Fidèle à sa ligne woke, c’est Libération qui se charge du suivi de la révolte des auteurs – et des autrices, rappelle-t-on à chaque phrase – qui a mis fin au festival d’Angoulême, pourtant connu et couru dans le monde entier.
Que s’est-il passé pour que les auteurs et dessinateurs (on préfère ça à auteurs et autrices) se tirent une telle balle dans le pied ? La déclaration du collectif dit tout, mais pas comme ils auraient pu le croire. La clé se cache dans la nouvelle orthographe. Libé diffuse ce qu’il appelle le « communiqué extrêmement déterminé de l’inter-orga réunissant quantité de syndicats et collectifs d’artistes ». Notez le vocabulaire syndical lycéen.
« Les financeurs publics doivent prendre acte que le paysage politique des auteur·ices a changé, nous ne sommes plus en 2016 [date de la dernière grande crise au festival d’Angoulême, NDLR]. Les coupes massives dans les budgets de la Culture et la précarisation toujours plus grande de nos professions n’ont fait qu’accélérer notre organisation collective et […] nous sommes désormais capables de nous rassembler massivement pour défendre nos conditions de travail.
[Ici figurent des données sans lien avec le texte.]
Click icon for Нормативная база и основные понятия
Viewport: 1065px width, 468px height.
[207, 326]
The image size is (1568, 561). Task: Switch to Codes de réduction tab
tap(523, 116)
Nous insistons sur le fait que le boycott /girlcott est maintenu : il est impossible de faire redescendre la mobilisation tant que la société 9eArt + pilotera la manifestation, même avec la promesse de retrait de Franck Bondoux. La situation cristallise de nombreux problèmes de notre époque : violences sexistes et sexuelles, gouvernance autarcique, mépris généralisé des travailleur·euses y compris des bénévoles, exploitation mercantile, validisme, etc. Par conséquent, nous ne participerons pas à l’édition 2026. »
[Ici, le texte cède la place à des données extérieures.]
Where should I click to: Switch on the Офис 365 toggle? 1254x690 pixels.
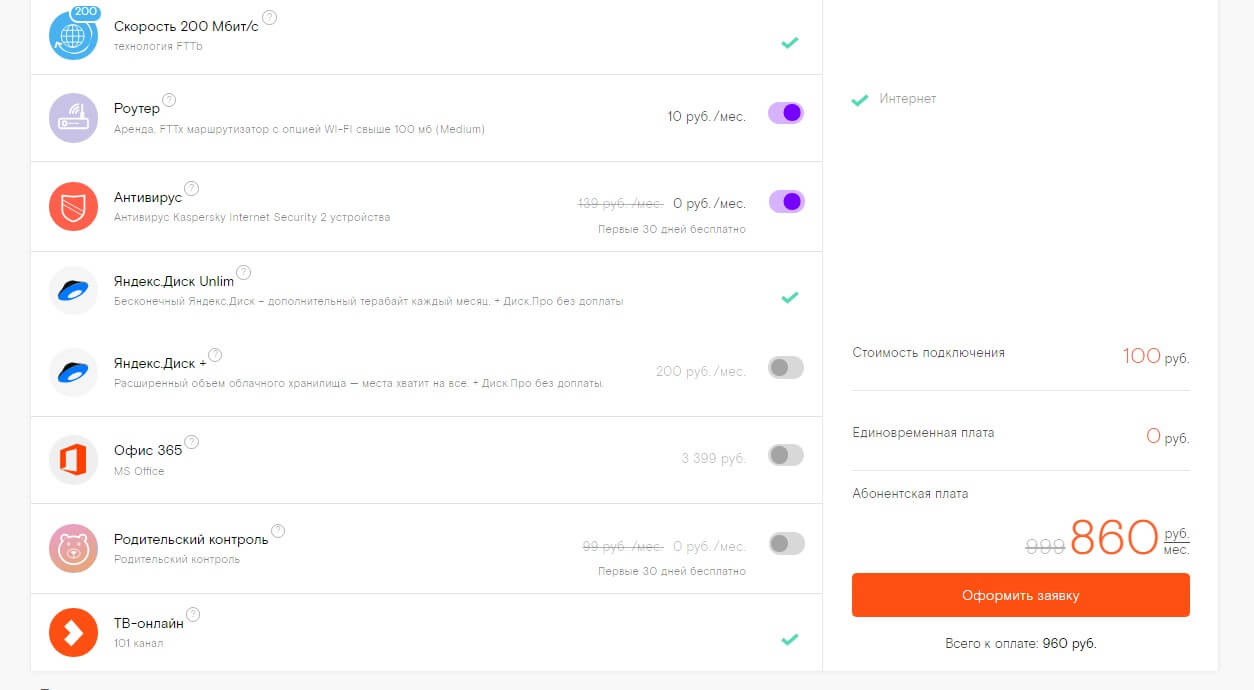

En gros, c’est la révolte des ados (les Artistes) contre le père (le Marché), incarné par Bondoux, qui faisait marcher la machine sur un mode patriarcal, sexiste et autres amabilités (il est accusé de viol dans la vidéo de Libé et dans celle du Fils de Bulle). Curieusement, il n’est pas question d’antisémitisme ! On aura au moins échappé à ça. Un bien bel exemple d’immaturité à rajouter dans la prochaine édition du livre de Thomas.
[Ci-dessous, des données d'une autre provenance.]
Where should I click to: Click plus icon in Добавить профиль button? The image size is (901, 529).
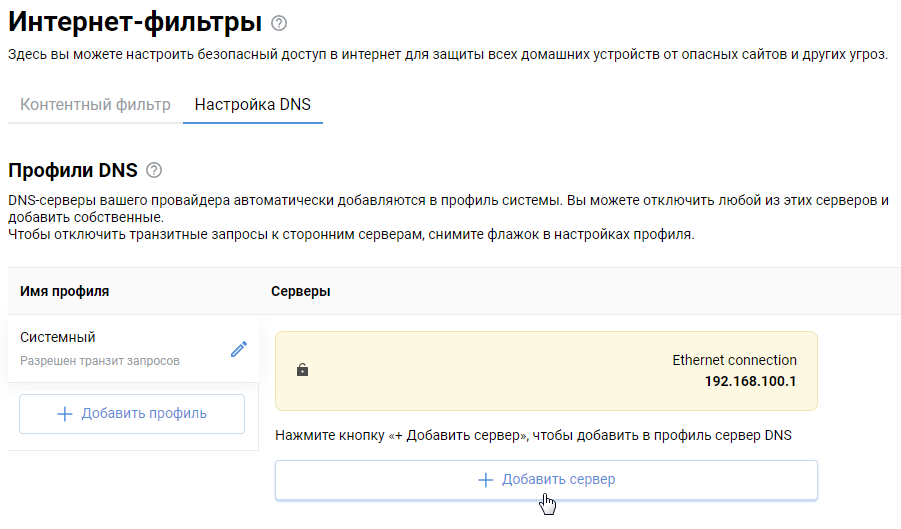(65, 414)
On conservera de ce communiqué aussi historique que suicidaire pour la profession l’inoubliable et éternel « boycott/girlcott » qui nous a arraché des larmes de bonheur au petit déjeuner (un kilo de tartare).
L’affaire commence en 2025
La révolte des femmes ?
Jean-Luc Fromental, scénariste et éditeur pétri de bien-pensance, accessoirement poids lourd du milieu, applaudit les féministes à l’origine de cette révolution (qui va accessoirement flinguer la vitrine du milieu). On commence (juste pour l’obséquieuse intro de l’animateur) par les lourdes médailles de maréchal soviétique de Fromental et on passe à sa déclaration dans Libé.
« C’est sûr, la situation peut faire peur. Cette décision du SNE, c’est le dernier clou dans le cercueil. On était en réunion de crise du groupe Madrigall quand on nous l’a communiqué. Mais il me semble qu’on assiste plutôt à un moment extrêmement intéressant. C’est vraiment le Germinal des auteurs. Un moment où les auteurs prennent conscience de leur puissance et de l’impact que peut avoir cette voix collective. De toutes les forces en présence sur le dossier Angoulême, les pouvoirs publics, le duo à la tête du festival, les éditeurs, c’est finalement les auteurs, qui semblaient a priori la force la plus faible, la plus morcelée, qui ont réussi à imposer leur volonté. Je devrais plutôt dire les autrices, tant le mouvement a d’abord été impulsé par des femmes. »
On a l’impression d’être à Barcelone en 36 quand les factions de gauche se faisaient la guerre et votaient des motions à main levée – comme au PS – pour choisir la stratégie ou la tactique du jour, pendant que Franco et son armée d’Espagne avançaient avec un mode opérationnel terriblement efficace vers la capitale de la Catalogne... On connaît le résultat, pour les gauchistes.
À un moment donné, les rêves idiots sont balayés par le réel. Heureusement, il existe des rêves non idiots. Mais ça demande un peu plus de neurones et de corones. Le woke a tué Cannes, il s’occupe aujourd’hui d’Angoulême.